Many people living in Connecticut rely to some degree on credit. Of course, this is isn't unusual as Americans typically maintain a high level of credit card debt. As of February 2019, the amount of revolving credit debt in the United States was $35.4 billion, according to the Federal Reserve. Overall, the increase in consumer credit overall was less than expected.

While credit can be useful for many consumers, it also has its drawbacks. People use credit to afford large purchases and manage unexpected expenses. In addition, people who travel often rely on credit cards as opposed to carrying large amounts of cash. However, too much debt can lead to financial problems. In some cases, consumers are unable to manage even minimum payments on what they owe.
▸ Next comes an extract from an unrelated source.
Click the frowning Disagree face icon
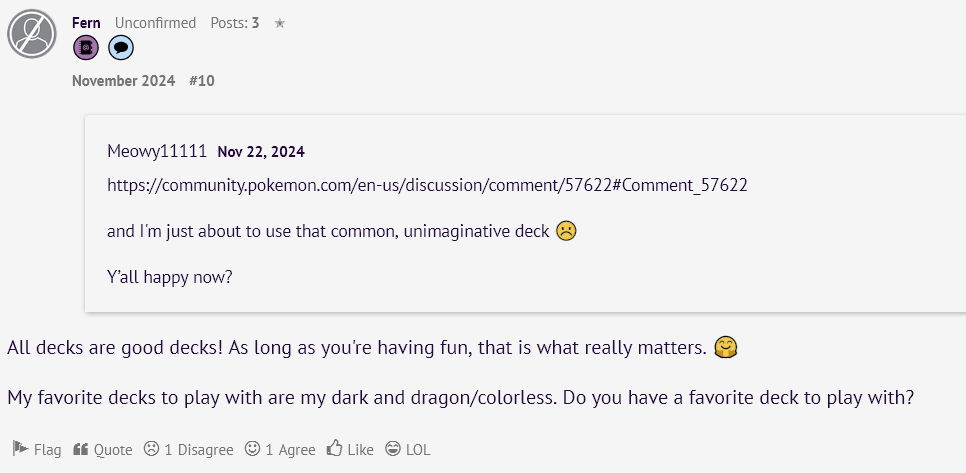pyautogui.click(x=151, y=448)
Late fees and interest can make it almost impossible to pay off these debts.

Because so many people carry credit card debt, consumers may not realize that they are in significant financial trouble. As a result, they may struggle with unresolvable obligations for years, damaging their credit and potentially limiting life choices. In some cases, bankruptcy may have been one debt relief option that could help these individuals get a fresh start.

Contrary to what many people believe, bankruptcy does not always require filers to give up personal property or assets. In addition, it may also be possible to enter a Chapter 13 repayment plan that comes with a court-supervised repayment program. This can be a good option for people who have a steady income or debts that are not normally dischargeable in bankruptcy, such as student loans or certain taxes.

Individuals considering bankruptcy might benefit from consulting with an experienced attorney. The lawyer may be able to review the client's case and make suggestions regarding bankruptcy and other debt relief options.